На месте недавнего поединка в густом знойном воздухе еще некоторое время висел стеклянисто-сизый шлейф от выхлопных газов да билась в тишине оглохшая раненая куропатка, словно досыта купалась в пыли… Доскакав до дубовой рощи, Сашка-Соловей чуть было с ходу не пустил жеребца прямо в ручей, но, опомнившись, соскочил с седла и оттащил запаренного коня в тень — поостыть, и сам тут же устало растянулся в густой траве. Ему было бы совестно напиться сразу и одному на глазах верного Караула. Здесь, от этой вот рощицы, начинались знакомые места — меньше десяти верст до расположения дивизии… Он лежал, раскинув руки, тяжело дыша после схватки, — связной командира кавалерийской дивизии имени Третьего Коммунистического Интернационала, семнадцатилетний Сашка Соловьев по прозвищу Соловей, лежал и по-мальчишески ругал себя за неоправданный риск в степи, за случай, который мог бы сорвать выполнение боевого приказа в случае гибели или ранения.

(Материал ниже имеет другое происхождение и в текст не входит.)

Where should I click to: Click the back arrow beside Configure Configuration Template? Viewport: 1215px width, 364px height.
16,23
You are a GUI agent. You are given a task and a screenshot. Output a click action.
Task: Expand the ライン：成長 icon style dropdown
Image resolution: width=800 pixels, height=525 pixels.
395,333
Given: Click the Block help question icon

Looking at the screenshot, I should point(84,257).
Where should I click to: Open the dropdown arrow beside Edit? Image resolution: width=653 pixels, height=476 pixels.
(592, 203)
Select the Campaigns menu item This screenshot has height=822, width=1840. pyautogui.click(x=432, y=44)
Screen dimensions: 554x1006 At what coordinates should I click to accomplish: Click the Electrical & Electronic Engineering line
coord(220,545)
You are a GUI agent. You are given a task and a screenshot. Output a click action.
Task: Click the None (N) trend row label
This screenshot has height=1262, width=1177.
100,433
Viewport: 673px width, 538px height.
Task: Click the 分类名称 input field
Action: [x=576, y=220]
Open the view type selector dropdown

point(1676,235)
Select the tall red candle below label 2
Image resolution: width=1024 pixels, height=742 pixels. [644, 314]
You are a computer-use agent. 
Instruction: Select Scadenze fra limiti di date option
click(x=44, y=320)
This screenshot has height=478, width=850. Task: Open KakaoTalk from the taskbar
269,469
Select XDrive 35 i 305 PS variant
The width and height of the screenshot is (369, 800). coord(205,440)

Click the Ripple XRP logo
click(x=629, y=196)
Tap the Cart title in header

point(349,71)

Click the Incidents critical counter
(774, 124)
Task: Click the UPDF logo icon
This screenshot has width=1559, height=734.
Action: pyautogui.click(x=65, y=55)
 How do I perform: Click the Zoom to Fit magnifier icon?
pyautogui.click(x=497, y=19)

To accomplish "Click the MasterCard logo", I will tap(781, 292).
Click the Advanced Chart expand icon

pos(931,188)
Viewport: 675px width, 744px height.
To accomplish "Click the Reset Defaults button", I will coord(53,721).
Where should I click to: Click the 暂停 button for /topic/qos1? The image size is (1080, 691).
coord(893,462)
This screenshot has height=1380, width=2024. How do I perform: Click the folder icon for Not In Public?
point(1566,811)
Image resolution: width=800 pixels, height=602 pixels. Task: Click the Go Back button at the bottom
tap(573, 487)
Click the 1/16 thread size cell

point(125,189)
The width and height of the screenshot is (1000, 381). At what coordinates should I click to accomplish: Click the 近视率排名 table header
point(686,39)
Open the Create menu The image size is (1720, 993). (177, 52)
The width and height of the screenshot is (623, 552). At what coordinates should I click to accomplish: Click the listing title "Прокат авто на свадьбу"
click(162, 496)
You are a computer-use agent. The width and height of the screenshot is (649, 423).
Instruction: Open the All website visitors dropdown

Ему было стыдно перед Революцией… Он лежал, раскинув руки, солнечные пятна бродили по его лицу, солнечные брызги били частыми вспышками сквозь листву прямо в прищуренные глаза. Караул шумно дышал над ним. Вот, повернув назад тяжелую голову на мощной шее, конь обнюхивает цепочку горчичных капель смазочного масла, остывших на белоснежной коже; касторовые капли заставляют тревожно вздрагивать его чуткие ноздри. Голубь в тесной клетке полусонно оправлял клювом взбитые дыбом перышки на грудке. Прозрачный ручей в зеленой тени отливает золотистой струей нападавшей рыжей пыльцы. Необъятные стволы уходили высоко-высоко вверх и сливались в вышине пышными тяжелыми кронами. Безмятежно пели дубовые цикады. В роще от зноя прятался ветерок, и порой литая дубовая листва вдруг разом легко вздыхала всей необъятной массой разлапистых листьев, и кроны покрывались металлической рябью. Там, в темной глубине веток и листьев, простреленных солнцем, разгоряченному схваткой Сашке чудились то какие-то военные действия, атаки и рейды, где вспышки света, как взрывы махоньких бомб, то чьи-то печальные женские лица, то клюв, когти и распростертые крылья зловещей птицы. Порой ему слышался в шуме дубравы воздушный шорох летящего назад аэроплана.